Effects of transient combination antiretroviral treatment (cART) initiated during early HIV infection (EHI) remain unclear. We investigate whether this intervention affects viral suppression and CD4 cell count increase following its reinitiation in chronic infection (CHI). Longitudinal observational study. We identified adult patients from Concerted Action of Seroconversion to AIDS and Death in Europe who seroconverted after 1/1/2000, had a 12 months or less HIV test interval and initiated cART from naive. We classified individuals as 'pretreated in EHI' if treated within 6 months of seroconversion, interrupted for at least 12 weeks, and reinitiated during CHI. Statistical analysis was performed using survival analysis methods and mixed models. Pretreated and initiated in CHI groups comprised 202 and 4263 individuals, with median follow-up after CHI treatment 4.5 and 3 years, respectively.
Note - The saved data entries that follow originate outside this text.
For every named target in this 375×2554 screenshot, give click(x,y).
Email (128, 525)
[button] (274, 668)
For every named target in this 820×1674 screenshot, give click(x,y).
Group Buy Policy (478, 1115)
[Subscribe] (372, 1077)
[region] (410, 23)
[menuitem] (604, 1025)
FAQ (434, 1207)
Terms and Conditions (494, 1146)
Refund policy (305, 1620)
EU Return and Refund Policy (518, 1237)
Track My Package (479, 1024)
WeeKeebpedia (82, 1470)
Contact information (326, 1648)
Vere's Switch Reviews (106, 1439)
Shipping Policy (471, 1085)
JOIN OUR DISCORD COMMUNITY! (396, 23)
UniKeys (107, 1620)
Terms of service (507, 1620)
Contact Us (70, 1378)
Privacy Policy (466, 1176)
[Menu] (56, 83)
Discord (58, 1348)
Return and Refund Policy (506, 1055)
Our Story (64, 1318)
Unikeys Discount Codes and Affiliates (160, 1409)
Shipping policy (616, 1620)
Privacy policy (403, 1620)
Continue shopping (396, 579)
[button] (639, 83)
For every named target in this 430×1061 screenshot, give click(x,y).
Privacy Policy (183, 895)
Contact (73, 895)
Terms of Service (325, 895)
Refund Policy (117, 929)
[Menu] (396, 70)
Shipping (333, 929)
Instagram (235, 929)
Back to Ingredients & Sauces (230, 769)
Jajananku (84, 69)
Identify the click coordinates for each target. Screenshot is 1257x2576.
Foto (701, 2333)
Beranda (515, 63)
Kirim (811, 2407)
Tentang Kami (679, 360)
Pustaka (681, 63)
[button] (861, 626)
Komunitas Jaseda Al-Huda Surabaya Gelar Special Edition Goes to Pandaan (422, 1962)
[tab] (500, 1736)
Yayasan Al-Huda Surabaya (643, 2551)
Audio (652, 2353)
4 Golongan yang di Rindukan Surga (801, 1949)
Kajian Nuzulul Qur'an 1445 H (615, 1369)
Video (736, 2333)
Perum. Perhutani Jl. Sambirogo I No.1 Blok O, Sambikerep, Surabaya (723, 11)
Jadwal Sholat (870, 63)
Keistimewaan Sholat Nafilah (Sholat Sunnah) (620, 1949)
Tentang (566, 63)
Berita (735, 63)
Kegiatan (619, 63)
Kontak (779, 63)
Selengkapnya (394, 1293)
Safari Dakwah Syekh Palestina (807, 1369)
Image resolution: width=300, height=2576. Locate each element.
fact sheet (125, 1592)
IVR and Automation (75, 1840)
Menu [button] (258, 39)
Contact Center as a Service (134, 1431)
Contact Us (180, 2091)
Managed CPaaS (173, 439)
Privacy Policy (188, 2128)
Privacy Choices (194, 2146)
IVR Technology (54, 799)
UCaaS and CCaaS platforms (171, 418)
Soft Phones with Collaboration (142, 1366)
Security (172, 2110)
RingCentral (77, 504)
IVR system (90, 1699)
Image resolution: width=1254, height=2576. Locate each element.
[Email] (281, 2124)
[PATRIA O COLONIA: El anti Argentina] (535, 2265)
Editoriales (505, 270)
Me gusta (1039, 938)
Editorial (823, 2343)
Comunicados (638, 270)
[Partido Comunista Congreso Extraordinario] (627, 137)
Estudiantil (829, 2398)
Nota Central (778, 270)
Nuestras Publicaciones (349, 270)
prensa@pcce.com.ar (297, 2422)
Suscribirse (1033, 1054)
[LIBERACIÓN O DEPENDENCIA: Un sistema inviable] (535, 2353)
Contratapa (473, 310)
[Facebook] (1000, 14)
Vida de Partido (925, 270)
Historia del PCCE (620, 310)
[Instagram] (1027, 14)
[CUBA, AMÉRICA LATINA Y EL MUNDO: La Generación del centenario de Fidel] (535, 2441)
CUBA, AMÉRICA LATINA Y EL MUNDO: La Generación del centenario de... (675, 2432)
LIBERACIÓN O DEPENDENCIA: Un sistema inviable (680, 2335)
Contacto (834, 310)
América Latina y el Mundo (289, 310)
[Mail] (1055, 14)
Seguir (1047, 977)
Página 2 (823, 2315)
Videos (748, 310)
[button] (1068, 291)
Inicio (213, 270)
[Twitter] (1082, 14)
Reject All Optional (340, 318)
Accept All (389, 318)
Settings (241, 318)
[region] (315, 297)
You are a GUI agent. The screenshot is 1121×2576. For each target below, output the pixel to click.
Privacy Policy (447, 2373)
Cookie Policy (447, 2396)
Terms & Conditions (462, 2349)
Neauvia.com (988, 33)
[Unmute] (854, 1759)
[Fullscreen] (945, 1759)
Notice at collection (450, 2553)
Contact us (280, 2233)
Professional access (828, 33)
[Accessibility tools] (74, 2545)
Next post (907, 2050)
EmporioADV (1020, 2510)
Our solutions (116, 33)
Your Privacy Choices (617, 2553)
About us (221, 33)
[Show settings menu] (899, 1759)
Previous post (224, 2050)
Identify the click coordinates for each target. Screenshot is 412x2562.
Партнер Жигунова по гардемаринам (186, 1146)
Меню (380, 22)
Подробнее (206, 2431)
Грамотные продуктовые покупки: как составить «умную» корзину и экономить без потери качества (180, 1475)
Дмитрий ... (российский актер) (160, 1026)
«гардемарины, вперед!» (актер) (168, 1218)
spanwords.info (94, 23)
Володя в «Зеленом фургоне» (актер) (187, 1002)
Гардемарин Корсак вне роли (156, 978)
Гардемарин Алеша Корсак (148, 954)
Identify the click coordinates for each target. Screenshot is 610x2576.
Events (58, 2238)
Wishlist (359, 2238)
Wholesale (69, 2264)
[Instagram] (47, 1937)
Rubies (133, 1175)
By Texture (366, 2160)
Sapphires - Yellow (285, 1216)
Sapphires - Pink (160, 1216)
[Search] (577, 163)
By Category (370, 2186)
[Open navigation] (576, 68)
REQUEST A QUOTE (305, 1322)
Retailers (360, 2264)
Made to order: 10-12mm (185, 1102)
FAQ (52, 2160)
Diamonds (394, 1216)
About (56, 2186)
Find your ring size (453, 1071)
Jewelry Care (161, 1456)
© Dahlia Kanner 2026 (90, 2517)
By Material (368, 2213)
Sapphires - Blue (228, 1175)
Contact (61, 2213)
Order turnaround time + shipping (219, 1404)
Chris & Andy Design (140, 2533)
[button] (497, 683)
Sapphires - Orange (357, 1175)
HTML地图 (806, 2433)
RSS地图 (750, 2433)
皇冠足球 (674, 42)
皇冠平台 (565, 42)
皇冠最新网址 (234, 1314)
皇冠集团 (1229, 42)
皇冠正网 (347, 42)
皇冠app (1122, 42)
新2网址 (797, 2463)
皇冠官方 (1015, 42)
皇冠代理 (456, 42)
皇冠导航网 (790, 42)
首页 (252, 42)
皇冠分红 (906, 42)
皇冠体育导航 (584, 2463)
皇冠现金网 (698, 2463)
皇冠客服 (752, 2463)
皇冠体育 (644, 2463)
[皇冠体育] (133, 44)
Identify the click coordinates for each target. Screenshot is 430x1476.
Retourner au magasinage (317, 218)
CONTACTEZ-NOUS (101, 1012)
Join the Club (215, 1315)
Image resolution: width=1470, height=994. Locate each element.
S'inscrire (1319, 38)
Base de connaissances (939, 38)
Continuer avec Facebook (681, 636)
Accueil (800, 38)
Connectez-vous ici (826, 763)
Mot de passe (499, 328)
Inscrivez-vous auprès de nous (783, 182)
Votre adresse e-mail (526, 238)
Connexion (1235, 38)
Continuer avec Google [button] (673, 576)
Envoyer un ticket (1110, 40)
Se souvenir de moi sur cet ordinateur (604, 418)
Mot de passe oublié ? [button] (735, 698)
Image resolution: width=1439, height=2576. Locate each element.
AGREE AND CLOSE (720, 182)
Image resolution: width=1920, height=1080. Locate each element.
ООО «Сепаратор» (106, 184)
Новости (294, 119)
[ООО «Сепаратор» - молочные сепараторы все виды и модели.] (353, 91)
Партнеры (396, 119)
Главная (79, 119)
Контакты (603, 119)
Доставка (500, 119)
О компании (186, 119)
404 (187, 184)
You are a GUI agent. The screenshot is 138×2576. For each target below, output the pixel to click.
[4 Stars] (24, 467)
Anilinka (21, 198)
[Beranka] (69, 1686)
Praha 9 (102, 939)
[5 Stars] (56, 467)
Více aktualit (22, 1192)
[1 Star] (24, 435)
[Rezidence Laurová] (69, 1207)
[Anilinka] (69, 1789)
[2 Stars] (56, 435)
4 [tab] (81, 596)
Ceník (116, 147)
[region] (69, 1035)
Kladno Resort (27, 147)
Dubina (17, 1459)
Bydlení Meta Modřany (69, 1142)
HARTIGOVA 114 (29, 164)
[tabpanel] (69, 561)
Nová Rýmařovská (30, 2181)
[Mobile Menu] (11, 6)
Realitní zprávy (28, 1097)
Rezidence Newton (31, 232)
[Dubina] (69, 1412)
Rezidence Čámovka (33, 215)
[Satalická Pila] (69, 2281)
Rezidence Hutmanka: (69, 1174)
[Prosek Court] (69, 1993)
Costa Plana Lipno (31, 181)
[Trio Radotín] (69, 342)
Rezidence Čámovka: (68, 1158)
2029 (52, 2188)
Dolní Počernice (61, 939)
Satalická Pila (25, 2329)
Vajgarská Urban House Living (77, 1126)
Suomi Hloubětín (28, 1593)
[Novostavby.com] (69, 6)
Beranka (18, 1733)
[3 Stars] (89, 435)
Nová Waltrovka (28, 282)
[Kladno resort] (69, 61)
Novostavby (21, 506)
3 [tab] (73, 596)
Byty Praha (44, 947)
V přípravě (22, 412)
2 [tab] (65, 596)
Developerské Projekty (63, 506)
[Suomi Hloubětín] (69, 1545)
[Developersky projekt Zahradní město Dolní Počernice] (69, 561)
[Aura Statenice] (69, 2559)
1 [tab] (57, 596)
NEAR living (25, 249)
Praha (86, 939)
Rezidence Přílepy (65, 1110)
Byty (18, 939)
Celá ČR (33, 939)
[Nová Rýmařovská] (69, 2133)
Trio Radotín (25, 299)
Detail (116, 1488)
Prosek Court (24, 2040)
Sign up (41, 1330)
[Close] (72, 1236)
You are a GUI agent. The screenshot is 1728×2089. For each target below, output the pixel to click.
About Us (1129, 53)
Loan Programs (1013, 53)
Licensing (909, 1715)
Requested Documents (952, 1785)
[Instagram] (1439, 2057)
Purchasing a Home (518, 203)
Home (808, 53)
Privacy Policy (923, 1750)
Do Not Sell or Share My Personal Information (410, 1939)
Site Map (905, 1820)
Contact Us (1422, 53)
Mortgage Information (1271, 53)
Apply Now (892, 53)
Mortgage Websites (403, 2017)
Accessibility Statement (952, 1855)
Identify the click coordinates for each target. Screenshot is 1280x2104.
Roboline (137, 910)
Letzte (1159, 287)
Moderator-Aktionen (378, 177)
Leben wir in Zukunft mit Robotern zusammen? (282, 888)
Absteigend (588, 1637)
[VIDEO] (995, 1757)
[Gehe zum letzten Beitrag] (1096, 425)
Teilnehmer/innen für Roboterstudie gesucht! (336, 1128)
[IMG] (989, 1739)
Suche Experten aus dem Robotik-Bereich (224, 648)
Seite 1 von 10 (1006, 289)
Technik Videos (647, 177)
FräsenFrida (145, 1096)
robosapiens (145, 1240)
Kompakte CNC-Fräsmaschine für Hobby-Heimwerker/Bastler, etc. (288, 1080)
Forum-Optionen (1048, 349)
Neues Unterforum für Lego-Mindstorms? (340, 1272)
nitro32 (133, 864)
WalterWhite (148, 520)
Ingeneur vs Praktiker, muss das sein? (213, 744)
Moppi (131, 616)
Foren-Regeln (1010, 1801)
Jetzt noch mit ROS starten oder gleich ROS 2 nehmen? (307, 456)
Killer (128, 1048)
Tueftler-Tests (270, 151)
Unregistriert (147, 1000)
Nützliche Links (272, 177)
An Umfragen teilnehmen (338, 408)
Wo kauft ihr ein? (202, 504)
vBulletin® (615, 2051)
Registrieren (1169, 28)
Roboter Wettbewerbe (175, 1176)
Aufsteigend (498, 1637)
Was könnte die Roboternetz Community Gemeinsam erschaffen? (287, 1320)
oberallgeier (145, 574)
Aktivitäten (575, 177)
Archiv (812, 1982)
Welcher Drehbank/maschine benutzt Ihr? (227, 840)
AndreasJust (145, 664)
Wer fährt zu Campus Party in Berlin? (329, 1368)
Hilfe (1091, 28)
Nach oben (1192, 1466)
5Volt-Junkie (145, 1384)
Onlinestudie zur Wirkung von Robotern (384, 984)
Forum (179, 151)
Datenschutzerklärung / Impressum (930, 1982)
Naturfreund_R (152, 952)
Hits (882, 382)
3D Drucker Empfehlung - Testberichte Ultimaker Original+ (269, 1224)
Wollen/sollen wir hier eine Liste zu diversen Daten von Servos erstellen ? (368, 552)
Both groups had similar virologic response and relapse rates (P = 0.585 and P = 0.206) but pretreated individuals restarted treatment with higher baseline CD4 cell count (∼80 cells/μl; P < 0.001) and retained significantly higher CD4 cell count for more than 3 years after treatment (re)initiation. Assuming common baseline CD4 cell count, differences in CD4 cell count slopes were nonsignificant. Immunovirologic response to CHI treatment was not associated with timing or duration of the transient treatment. Although treatment interruptions are not recommended, stopping cART initiated in EHI does not seem to reduce the chance of a successful outcome of treatment in CHI.